DIGITAL LIBRARY
LEVERAGING ON AI MENTOR TO BOOST LEARNING EFFECTIVENESS AND EFFICIENCY
ELTE University (HUNGARY)
About this paper:
Appears in: INTED2024 Proceedings
Publication year: 2024
Pages: 7375-7383
ISBN: 978-84-09-59215-9
ISSN: 2340-1079
doi: 10.21125/inted.2024.1933
Conference name: 18th International Technology, Education and Development Conference
Dates: 4-6 March, 2024
Location: Valencia, Spain
Abstract:
When sophisticated prompt engineering techniques are combined with a structured data engineering approach, OpenAI’s ChatGPT4 generated content will meet and beat human master levels in term of relevance, quality and accuracy. This elevates the AI-assistant role in adult learning from learning management and scheduling to a completely new level of AI mentorship.

We apply AI, and ChatGPT4 in specific, to achieve the optimised mix of the following three goals:
(i) increase efficiency by accelerating learning progress;
(ii) increase effectiveness in terms of gaining comprehensive and in-depth knowledge of the study subject;
(iii) furthermore design a learning curve customized to the specific needs of the mentored human, that maximises the content coverage for the time available and hence optimize exam preparedness.

After building a prototype, based on a successful PhD-level course and the prompt engineering journey, we reinvest our experience in building a general purpose AI-mentor model that accelerates the learning curve and enhances the learning experience for a broader range of courses and students.
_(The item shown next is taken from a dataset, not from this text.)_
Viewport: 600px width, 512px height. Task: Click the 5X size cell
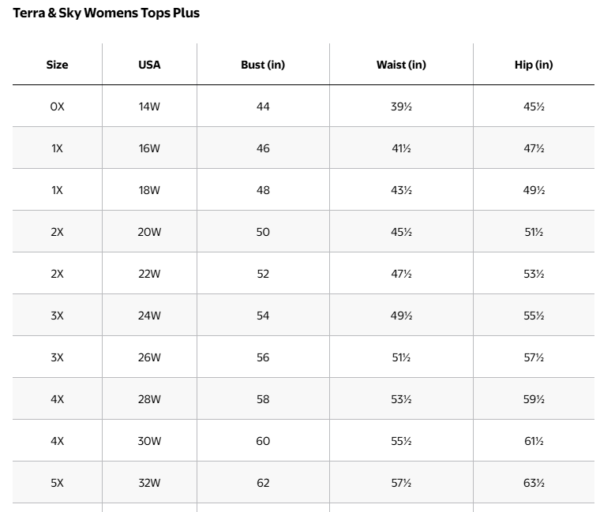tap(57, 483)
ChatGPT4 features include the interpretation of file attachments, and mathematical formulae uploaded in image format in particular. GPT Builder and custom instructions enable the creation of the customized 'AI Mentor' focusing on a specific content. Prompting techniques, including role-based prompting with reference to the RICCE framework (i.e. [Role], [Instructions], [Content], [Constraints], [Example]) and Q&A sessions, were used to identify and address unclear areas in the body of knowledge where recap was required before progress could be made.
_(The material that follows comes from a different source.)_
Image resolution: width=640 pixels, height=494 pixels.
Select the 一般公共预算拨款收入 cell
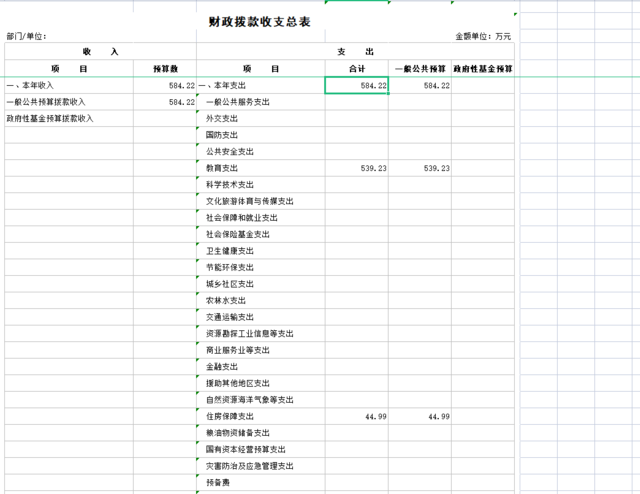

In addition to zero-shot and few-shot prompting, advanced prompting techniques, with reference to research articles were involved and proved successful in testing and ascertaining reasoning capabilities of ChatGPT4, and further enhanced when implementing Chain-of-Though (CoT) logic introduced in Wei et al. (2022), Tree-ofThought (ToT) techniques proposed by Yao et el. (2023) and Long (2023). and Generative Knowledge Prompting by Liu et al. 2022.

The technical viability leverages the advanced features and plugins of ChatGPT4 with a “Prompt Engineering Mindset” to generate the highest output quality. A structured approach by the AI mentor is taken to build the knowledge profile of the human to detect and bridge the knowledge gaps from the targeted knowledge architecture. Progress and results are measured using SMART KPIs and a performance measurement model in MATLAB®.

As regards actual or direct outcome of the approach, an AI-mentor (AI tool) can be developed that facilitates learning of a variety of subjects in a more efficient and more effective way, customized to the particular needs of the learning environment and subject.

As conclusion, our concept discussed in this paper is unique, fundamentally different from AI-assisted frameworks, and has the potential to “hack” or revolutionize self-directed learning in a custom-fit and ethical way. Our approach can be directly integrated into knowledge-based university training programs, vocational and professional training and certification programs and potentially extended to other levels of education.
Keywords:
ChatGPT4, AI Mentor, prompt engineering.